YOUR GOAL
Copying rule for the data below: pictures stay out, and only the lines from the one with "Viewport: 386px width, 101px" down to the one with "This screenshot has height=440, width=522.", inclusive, are repeated exactly.

DATA FOR PROCESSING

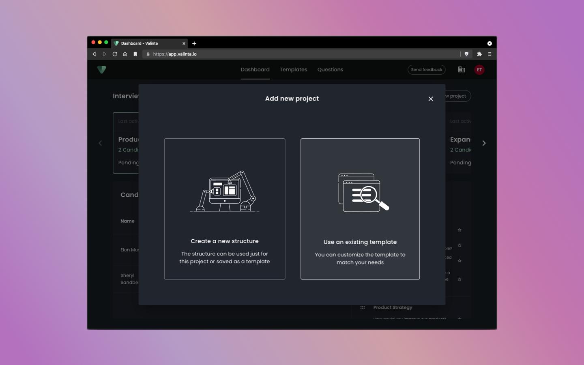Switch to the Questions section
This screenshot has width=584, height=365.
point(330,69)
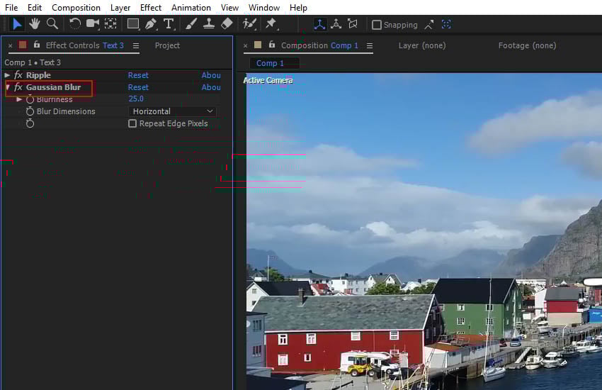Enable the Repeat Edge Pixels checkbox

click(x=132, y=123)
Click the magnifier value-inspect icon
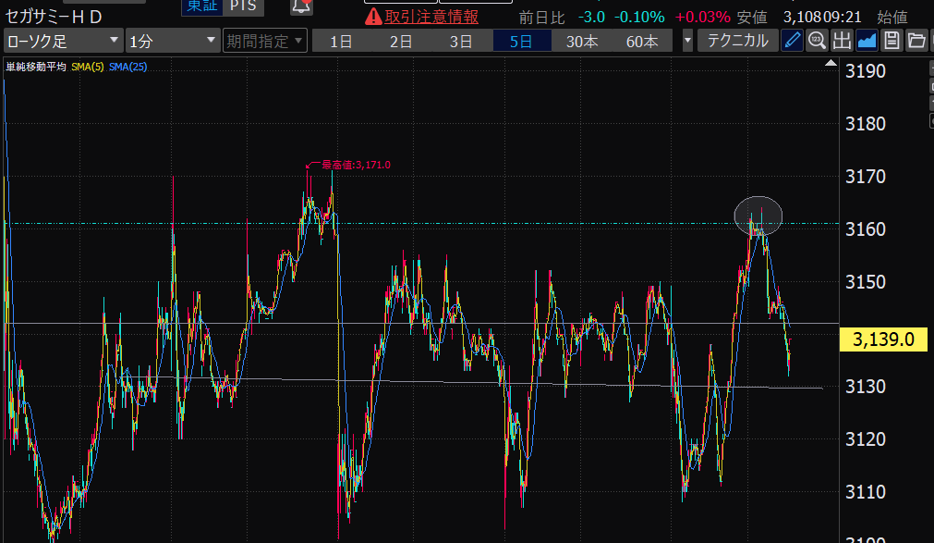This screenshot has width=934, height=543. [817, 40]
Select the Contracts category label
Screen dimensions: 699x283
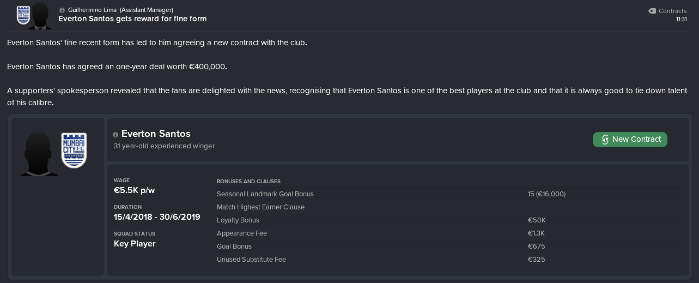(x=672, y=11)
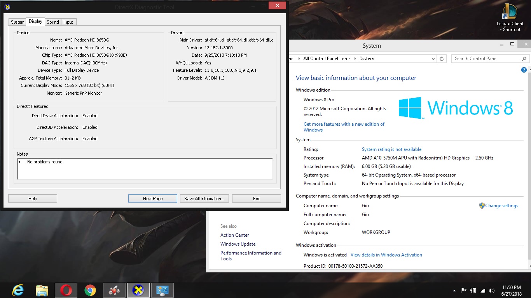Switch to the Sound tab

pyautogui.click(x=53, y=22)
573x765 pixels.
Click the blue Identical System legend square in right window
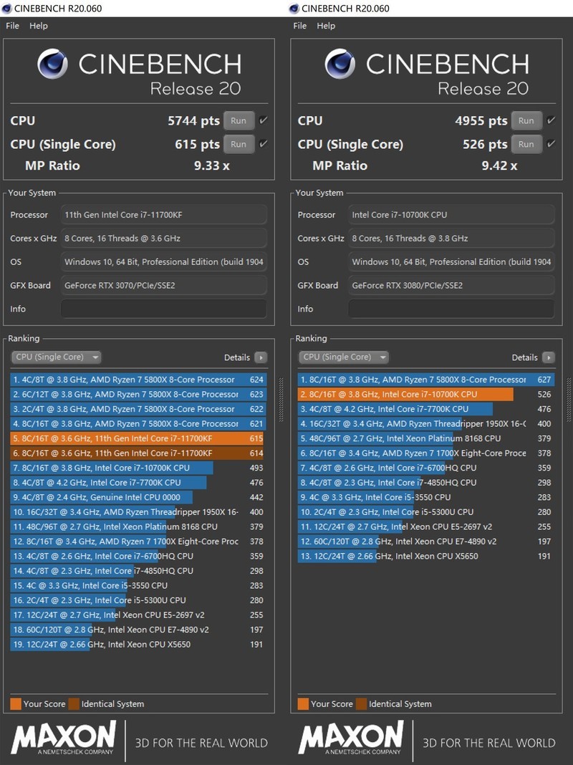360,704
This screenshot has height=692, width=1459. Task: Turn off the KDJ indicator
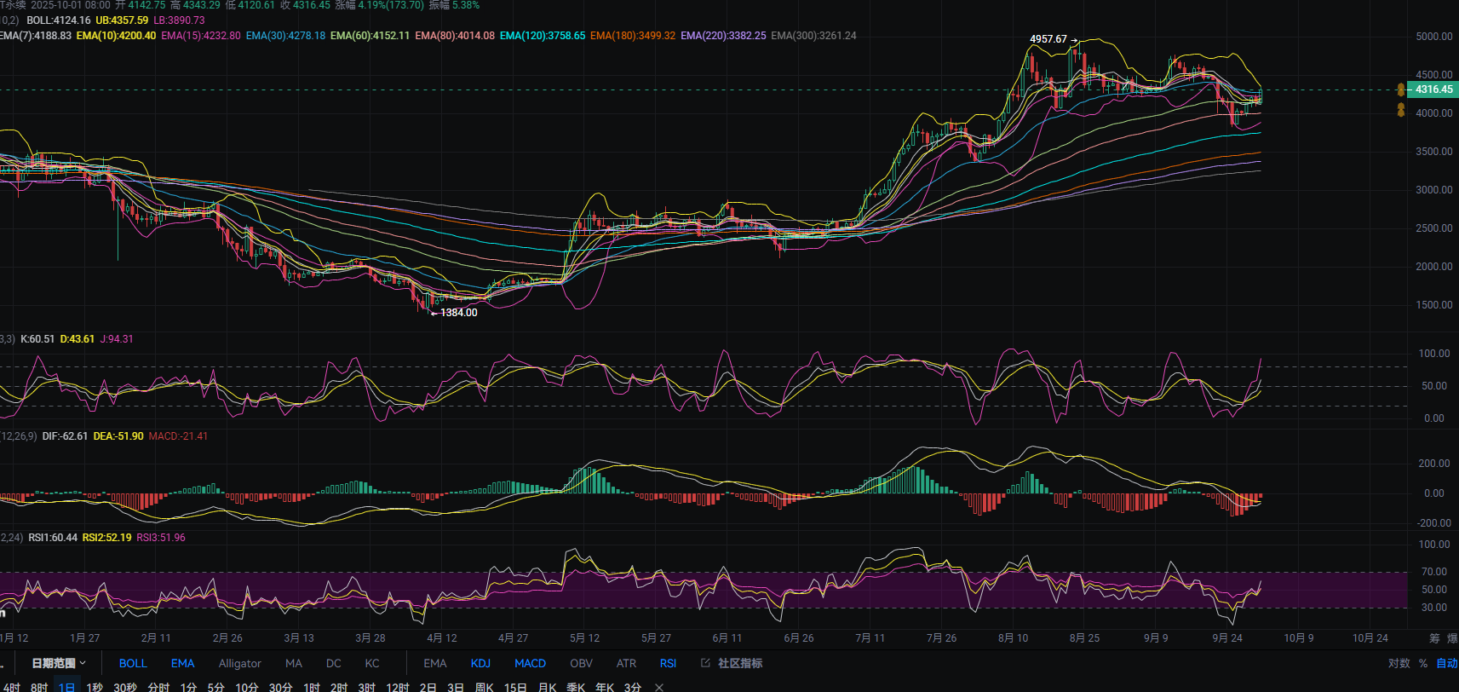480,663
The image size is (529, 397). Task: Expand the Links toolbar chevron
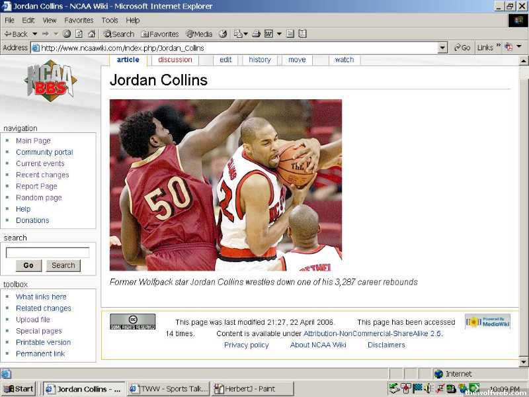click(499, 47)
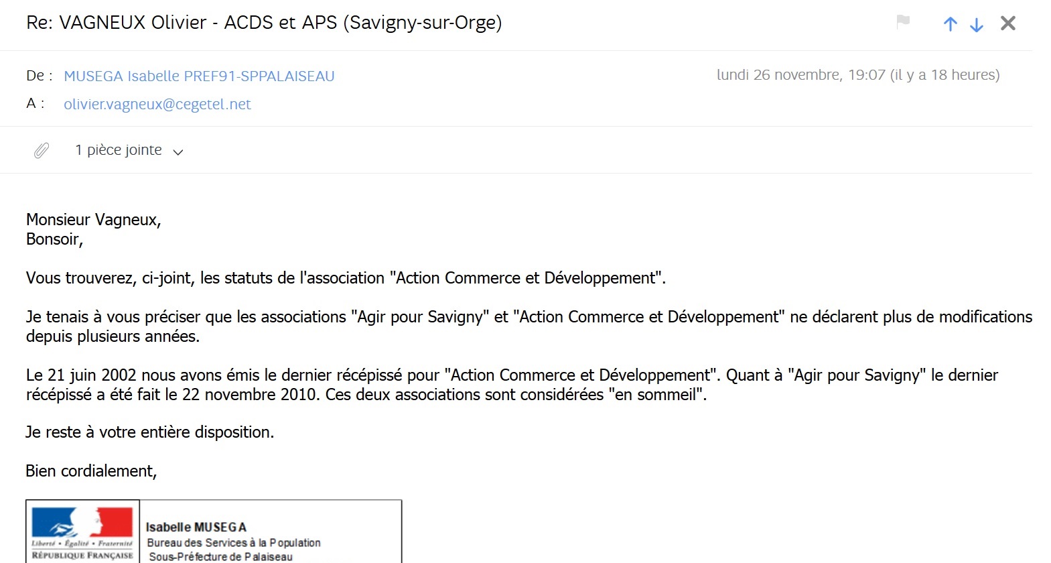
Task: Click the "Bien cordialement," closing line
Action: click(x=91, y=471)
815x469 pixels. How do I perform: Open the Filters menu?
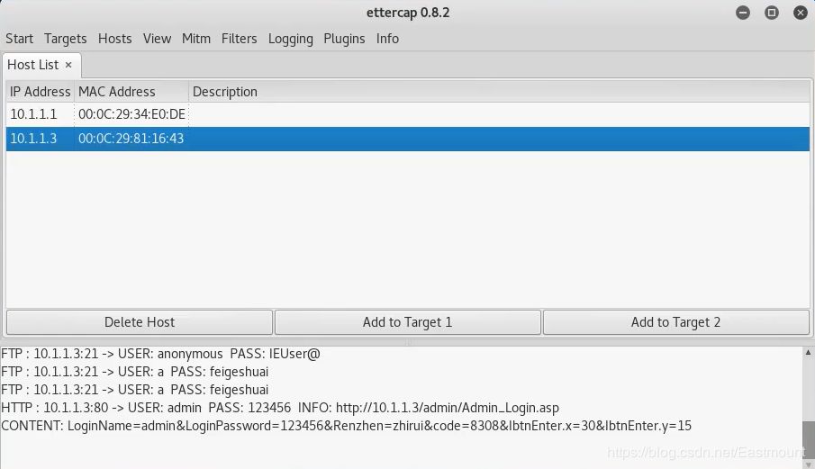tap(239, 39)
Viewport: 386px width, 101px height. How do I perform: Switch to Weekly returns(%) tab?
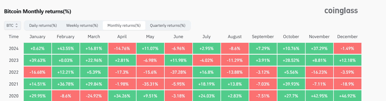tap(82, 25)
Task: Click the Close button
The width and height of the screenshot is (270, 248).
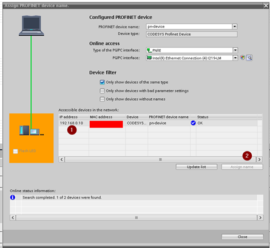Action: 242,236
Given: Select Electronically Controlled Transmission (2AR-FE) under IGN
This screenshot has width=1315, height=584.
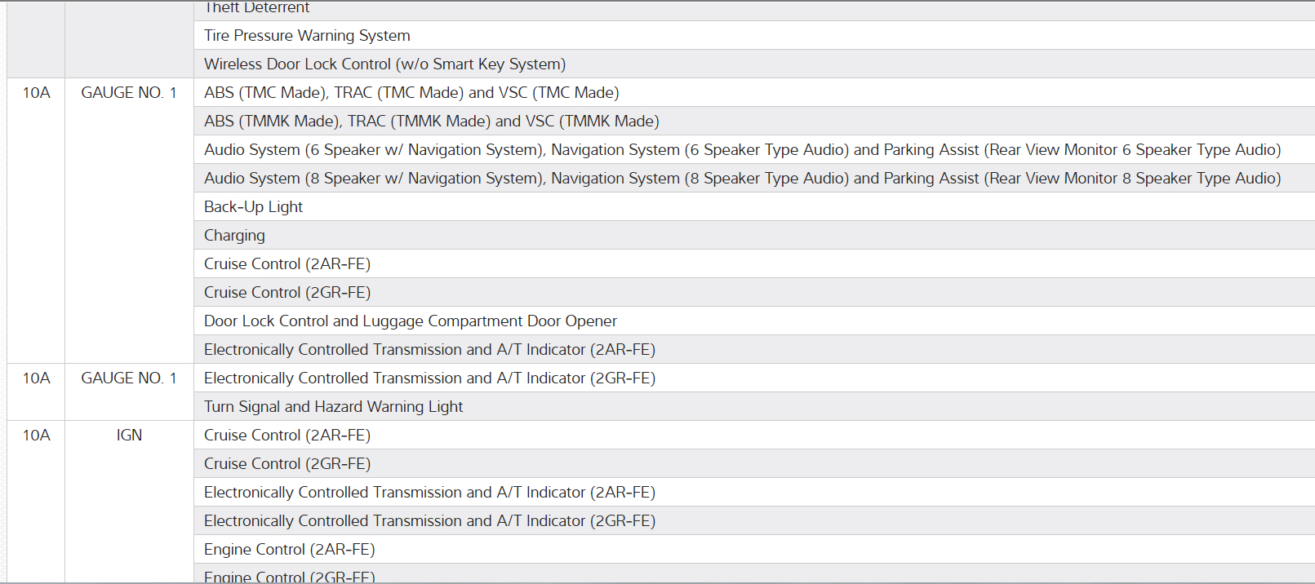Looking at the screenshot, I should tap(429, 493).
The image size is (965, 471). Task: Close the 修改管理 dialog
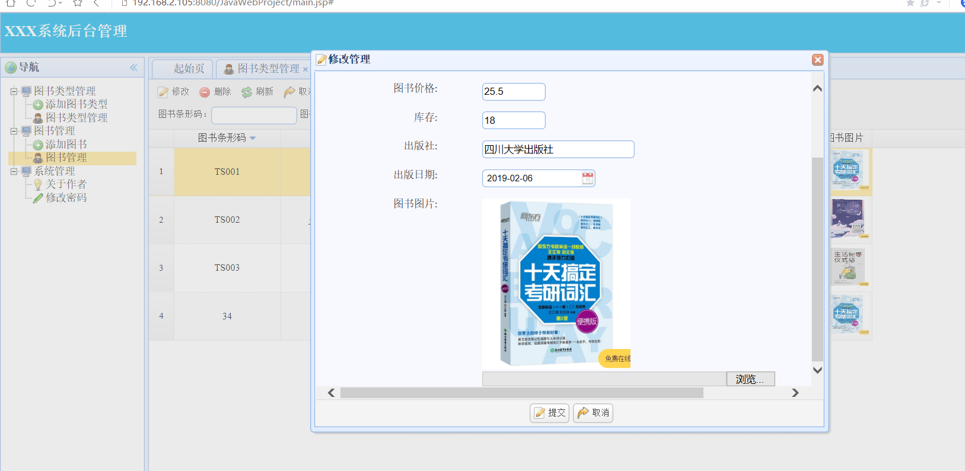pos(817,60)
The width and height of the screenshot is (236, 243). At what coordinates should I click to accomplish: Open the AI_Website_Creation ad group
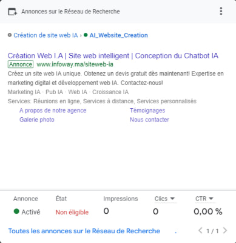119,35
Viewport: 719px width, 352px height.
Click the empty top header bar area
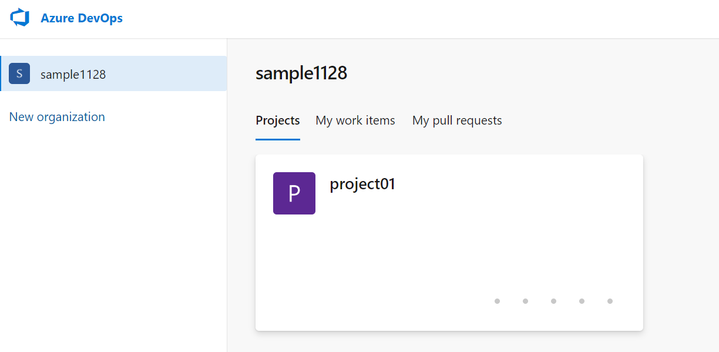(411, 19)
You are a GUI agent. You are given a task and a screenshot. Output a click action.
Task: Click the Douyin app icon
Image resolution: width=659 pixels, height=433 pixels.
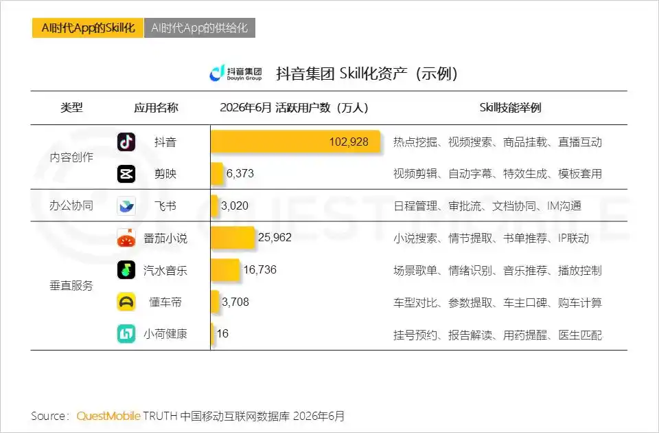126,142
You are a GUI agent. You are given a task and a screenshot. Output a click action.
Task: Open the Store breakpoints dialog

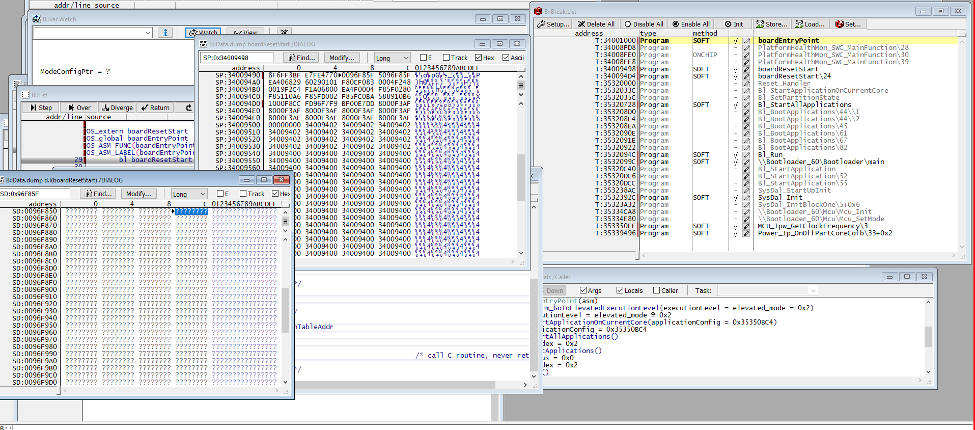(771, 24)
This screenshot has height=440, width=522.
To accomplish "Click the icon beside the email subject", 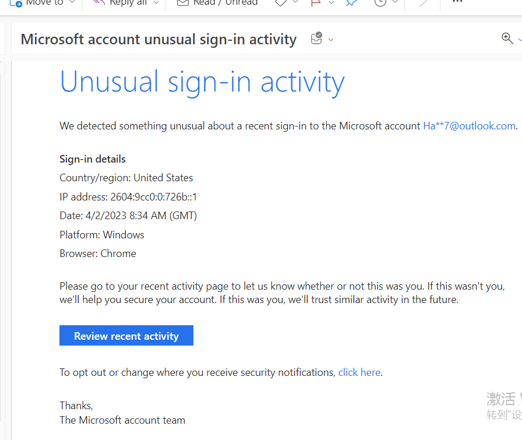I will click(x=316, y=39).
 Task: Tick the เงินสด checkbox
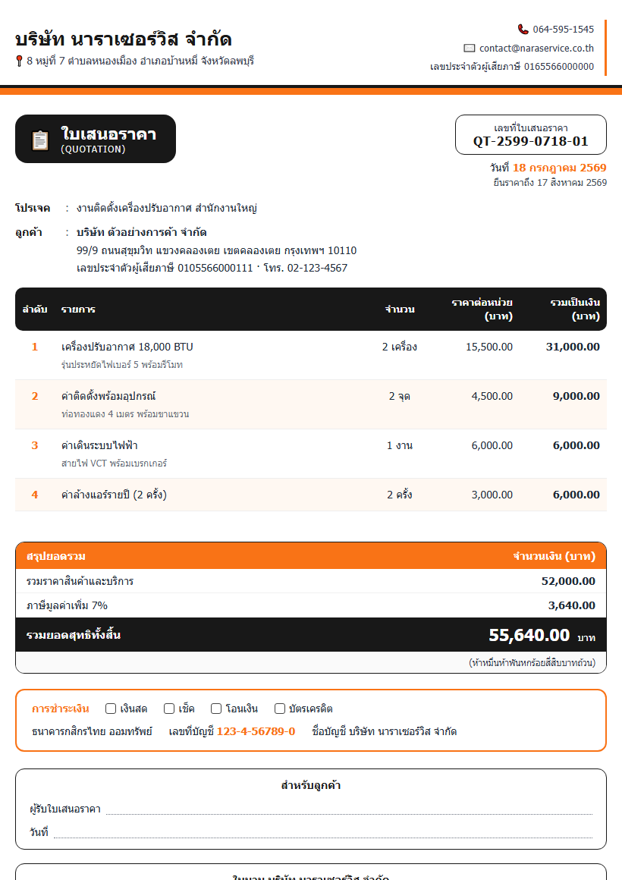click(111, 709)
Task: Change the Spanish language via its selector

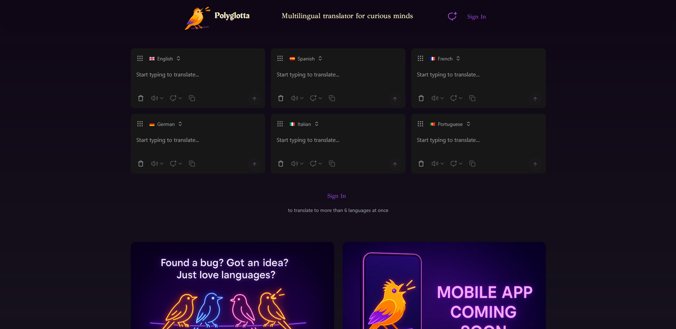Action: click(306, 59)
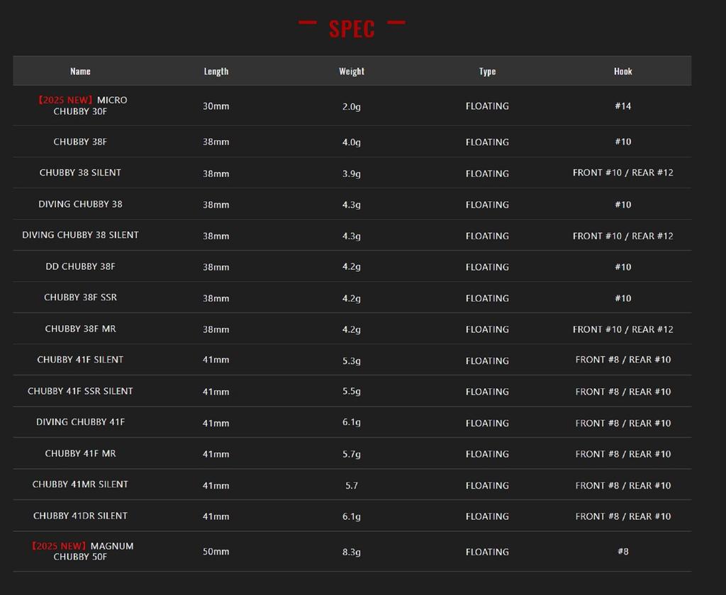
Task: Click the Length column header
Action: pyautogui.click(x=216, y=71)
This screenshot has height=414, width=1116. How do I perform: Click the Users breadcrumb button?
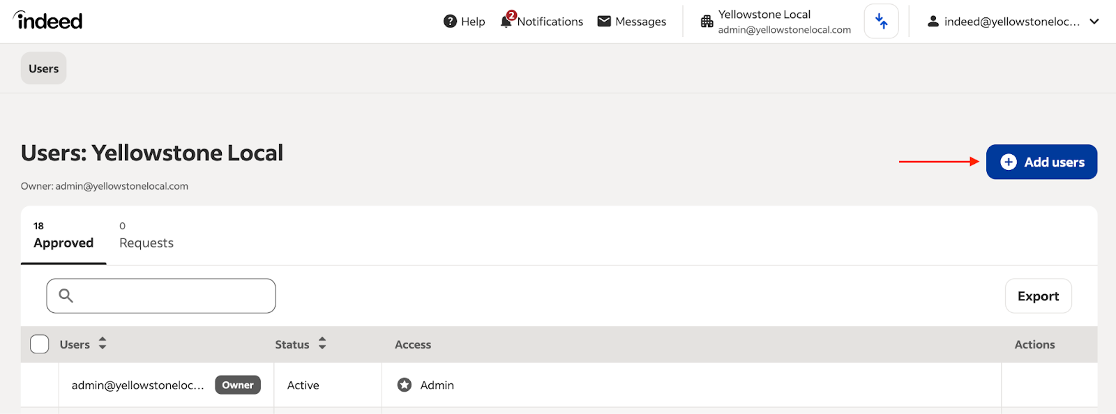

ANSWER BOX
Viewport: 386px width, 101px height. How do I perform: Switch to Weekly returns(%) tab?
tap(82, 25)
Task: Click the Close button
The width and height of the screenshot is (270, 248).
Action: 242,236
Given: Select Electronically Controlled Transmission (2AR-FE) under IGN
This screenshot has width=1315, height=584.
Looking at the screenshot, I should tap(429, 493).
The image size is (965, 471). Task: Close the 修改管理 dialog
pos(817,60)
The width and height of the screenshot is (236, 243). At what coordinates should I click to accomplish: Open the AI_Website_Creation ad group
119,35
Viewport: 719px width, 352px height.
Click the empty top header bar area
(411, 19)
You are a GUI agent. You are given a task and a screenshot. Output a click action.
Task: Click the Douyin app icon
Image resolution: width=659 pixels, height=433 pixels.
126,142
You are a GUI agent. You are given a task and a screenshot. Output a click action.
Task: Open the Store breakpoints dialog

(771, 24)
This screenshot has height=440, width=522.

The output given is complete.